After two winters delivering mail in Wisconsin, he knows layering up is a big part of the job.
“A t-shirt, work shirt, sweat shirt, and then of course the winter parka,” Gilles said.
On a bad day, snow and ice can slow Gilles’ route down by 45 minutes.
“If the snow is fresh, we can’t really see the dips and flows of people’s yards, and then the ice, with all the slipping and body injuries that come along with it,” Gilles said.
That’s why he needs you to remember the three S’s.
“Shoveling, snow blowing, salting would be the best thing that people could do to just help us out to make our job just that much safer and a lot more time efficient, as well,” Gilles said.
Brady, a postal carrier for USPS, told me he’d much rather work on a day like today than in hot and humid weather. BUT, there are a few things homeowners can do to make his job a little easier when it’s snowy and icy. #News3Now pic.twitter.com/jCfw4LhqnQ
— Gabriella Bachara (@GabbyBachara) February 9, 2021
While you’re clearing the sidewalks, Gilles said remember to make sure to dig your mailbox out.
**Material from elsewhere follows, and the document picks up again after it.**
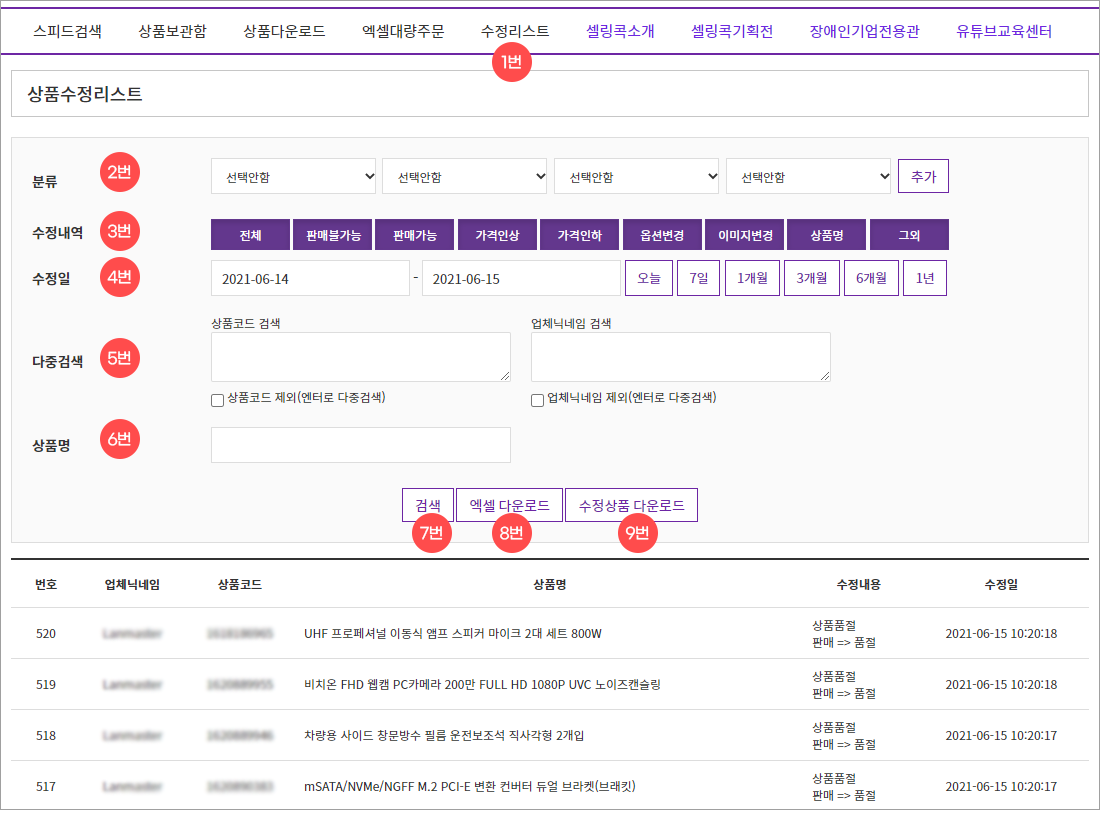Choose the 1년 date range
Image resolution: width=1100 pixels, height=816 pixels.
pos(924,279)
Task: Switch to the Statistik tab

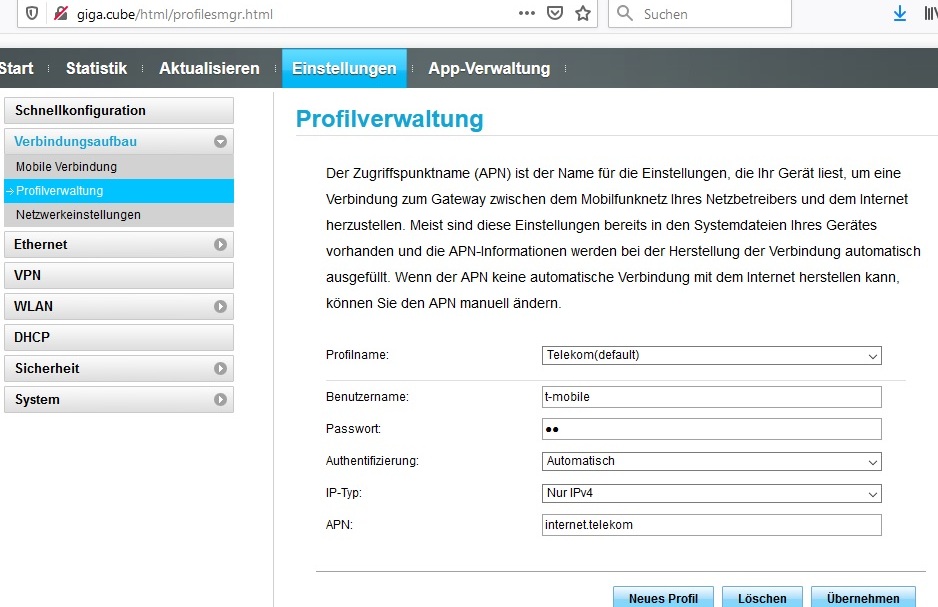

“At least 10 to 15 feet on each side so we can safely approach it,” Gilles said.
Although Gilles doesn’t mind braving the cold, he knows that’s not the case for everyone on his route.
“Medications is the biggest one we deliver. Food for people who can’t physically get out and go to the store,” Gilles said. “I have a few people on my route who have physical disabilities that rely on us to bring their stuff right to the door. They need us still.”
The United States Postal Service has not posted any service interruptions for cold weather in Wisconsin.